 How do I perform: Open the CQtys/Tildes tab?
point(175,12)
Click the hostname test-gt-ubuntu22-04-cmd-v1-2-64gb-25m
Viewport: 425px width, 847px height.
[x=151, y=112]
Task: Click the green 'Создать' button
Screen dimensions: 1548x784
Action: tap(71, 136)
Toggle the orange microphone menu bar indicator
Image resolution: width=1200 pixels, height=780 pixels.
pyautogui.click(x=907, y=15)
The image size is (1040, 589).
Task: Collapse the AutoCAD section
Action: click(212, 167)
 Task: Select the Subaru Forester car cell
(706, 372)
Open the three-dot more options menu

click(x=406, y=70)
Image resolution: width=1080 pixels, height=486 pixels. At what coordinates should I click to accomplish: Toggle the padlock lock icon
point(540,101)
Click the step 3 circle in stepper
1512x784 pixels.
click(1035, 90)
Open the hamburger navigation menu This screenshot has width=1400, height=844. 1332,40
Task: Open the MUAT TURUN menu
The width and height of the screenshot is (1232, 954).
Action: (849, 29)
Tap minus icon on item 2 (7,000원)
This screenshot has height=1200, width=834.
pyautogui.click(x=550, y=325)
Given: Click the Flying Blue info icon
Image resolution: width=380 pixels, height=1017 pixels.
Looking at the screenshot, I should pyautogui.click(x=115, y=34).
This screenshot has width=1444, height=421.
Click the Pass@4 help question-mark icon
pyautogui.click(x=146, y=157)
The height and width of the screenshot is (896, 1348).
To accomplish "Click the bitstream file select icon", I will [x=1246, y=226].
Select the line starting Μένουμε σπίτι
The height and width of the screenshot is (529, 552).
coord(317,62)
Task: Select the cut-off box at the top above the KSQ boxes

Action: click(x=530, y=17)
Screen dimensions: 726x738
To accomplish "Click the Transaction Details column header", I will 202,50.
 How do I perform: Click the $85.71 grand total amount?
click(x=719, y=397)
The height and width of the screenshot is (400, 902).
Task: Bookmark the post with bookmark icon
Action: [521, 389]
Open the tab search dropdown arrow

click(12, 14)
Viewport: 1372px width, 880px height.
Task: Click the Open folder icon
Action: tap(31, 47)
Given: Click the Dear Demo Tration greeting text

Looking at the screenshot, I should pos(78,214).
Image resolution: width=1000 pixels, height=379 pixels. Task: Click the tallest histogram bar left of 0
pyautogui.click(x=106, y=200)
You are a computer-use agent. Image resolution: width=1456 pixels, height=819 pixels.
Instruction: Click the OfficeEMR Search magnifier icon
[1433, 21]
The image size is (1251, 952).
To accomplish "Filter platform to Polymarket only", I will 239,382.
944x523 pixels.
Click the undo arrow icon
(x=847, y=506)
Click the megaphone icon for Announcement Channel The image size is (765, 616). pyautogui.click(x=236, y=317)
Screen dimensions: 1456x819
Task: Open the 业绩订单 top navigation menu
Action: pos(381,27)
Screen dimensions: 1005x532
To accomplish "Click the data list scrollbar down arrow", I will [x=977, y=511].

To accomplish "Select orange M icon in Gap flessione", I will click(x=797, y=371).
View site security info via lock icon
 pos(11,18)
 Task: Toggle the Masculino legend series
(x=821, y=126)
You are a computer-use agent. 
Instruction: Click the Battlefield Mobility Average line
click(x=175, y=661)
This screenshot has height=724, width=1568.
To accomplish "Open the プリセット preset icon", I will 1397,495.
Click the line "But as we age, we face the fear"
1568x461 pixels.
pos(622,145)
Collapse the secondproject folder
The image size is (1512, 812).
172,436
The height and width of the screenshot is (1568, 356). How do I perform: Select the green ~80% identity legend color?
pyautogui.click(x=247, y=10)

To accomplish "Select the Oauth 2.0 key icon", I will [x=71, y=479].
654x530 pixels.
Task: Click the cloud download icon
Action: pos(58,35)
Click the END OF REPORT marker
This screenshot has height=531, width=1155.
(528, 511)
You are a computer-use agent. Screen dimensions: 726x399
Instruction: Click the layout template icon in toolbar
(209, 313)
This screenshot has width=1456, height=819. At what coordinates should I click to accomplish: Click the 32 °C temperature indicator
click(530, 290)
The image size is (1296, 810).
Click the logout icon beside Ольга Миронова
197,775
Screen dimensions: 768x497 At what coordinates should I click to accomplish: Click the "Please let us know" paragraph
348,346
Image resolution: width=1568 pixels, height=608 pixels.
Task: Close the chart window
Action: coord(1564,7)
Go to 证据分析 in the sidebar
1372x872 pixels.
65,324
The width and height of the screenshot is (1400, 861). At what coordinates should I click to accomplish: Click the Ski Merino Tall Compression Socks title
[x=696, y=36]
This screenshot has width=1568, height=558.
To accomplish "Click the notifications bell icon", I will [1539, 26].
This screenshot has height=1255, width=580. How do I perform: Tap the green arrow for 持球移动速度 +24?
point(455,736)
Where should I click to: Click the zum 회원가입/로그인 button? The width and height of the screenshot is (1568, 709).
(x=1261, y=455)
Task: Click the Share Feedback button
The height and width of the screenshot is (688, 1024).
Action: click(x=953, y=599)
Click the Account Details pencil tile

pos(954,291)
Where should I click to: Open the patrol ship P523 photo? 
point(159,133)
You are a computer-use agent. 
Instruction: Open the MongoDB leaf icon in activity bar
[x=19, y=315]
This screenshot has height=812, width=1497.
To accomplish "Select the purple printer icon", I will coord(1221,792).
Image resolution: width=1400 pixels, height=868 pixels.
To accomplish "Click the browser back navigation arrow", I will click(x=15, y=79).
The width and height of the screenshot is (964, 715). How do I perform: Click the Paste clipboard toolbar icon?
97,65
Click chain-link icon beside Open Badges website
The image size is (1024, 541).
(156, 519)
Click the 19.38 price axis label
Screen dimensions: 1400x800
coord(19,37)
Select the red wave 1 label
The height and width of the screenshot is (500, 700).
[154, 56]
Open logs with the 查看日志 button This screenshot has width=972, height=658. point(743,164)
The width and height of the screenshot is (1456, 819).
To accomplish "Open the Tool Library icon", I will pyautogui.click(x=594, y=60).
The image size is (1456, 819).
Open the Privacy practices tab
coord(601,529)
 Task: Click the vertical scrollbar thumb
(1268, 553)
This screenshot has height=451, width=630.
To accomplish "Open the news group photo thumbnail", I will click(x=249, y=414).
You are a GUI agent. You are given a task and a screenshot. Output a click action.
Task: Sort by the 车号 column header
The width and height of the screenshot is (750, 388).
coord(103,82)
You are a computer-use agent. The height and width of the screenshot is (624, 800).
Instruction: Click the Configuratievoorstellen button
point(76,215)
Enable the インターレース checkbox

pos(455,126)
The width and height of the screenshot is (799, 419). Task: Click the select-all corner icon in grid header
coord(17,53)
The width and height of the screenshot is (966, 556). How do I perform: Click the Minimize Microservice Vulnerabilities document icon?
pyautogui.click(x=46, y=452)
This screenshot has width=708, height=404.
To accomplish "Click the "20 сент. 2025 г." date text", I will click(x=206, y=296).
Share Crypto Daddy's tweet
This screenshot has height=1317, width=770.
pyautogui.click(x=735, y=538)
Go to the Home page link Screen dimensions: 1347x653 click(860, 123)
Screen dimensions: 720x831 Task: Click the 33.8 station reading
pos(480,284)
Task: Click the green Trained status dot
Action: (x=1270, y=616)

• [WORK INSTRUCTIONS] Pick out every line of the listing above that contains the word "Toggle", and copy each of those lines.

• [RESPONSE BELOW]
Toggle the orange microphone menu bar indicator
Image resolution: width=1080 pixels, height=486 pixels. At what coordinates should I click to accomplish: Toggle the padlock lock icon
 Task: Toggle the Masculino legend series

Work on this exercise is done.